Please set down word for word every line from the one holding "Viewport: 1153px width, 1036px" to the end of the data below, both included.

─── Data for analysis

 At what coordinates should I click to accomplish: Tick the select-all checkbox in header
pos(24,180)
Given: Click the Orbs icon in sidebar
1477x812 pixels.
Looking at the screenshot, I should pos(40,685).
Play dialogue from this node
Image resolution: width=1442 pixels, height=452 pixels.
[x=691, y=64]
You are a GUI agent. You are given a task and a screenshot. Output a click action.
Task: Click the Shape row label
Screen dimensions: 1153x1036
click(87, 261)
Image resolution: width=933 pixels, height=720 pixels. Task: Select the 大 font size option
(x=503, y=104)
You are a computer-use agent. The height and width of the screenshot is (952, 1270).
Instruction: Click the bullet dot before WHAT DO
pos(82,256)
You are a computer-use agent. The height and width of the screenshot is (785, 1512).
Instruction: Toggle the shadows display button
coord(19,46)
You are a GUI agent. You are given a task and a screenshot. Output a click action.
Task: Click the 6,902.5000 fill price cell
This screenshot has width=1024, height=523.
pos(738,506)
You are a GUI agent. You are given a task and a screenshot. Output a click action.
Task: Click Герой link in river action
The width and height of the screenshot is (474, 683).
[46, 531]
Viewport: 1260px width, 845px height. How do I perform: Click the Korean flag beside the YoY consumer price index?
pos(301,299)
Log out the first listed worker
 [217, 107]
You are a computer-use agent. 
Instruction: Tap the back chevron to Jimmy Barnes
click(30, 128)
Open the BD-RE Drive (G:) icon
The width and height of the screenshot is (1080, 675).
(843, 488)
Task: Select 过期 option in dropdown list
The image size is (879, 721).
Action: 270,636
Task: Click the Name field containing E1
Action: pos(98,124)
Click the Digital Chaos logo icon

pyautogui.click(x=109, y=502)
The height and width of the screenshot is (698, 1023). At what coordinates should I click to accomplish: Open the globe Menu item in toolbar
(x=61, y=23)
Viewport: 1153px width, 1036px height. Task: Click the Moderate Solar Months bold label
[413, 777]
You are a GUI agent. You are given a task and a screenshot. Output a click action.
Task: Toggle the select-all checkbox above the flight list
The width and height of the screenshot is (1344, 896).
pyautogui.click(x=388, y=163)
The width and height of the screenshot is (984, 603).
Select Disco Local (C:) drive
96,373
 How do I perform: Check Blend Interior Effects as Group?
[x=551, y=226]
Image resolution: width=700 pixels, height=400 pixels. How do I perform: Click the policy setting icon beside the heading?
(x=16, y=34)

──────

- [The completed task]:
Viewport: 1153px width, 1036px height. Task: Click the Moderate Solar Months bold label
[413, 777]
You are a GUI agent. You are given a task and a screenshot. Output a click action.
Task: Toggle the select-all checkbox above the flight list
The width and height of the screenshot is (1344, 896).
pyautogui.click(x=388, y=163)
The width and height of the screenshot is (984, 603).
Select Disco Local (C:) drive
96,373
 How do I perform: Check Blend Interior Effects as Group?
[x=551, y=226]
Image resolution: width=700 pixels, height=400 pixels. How do I perform: Click the policy setting icon beside the heading?
(x=16, y=34)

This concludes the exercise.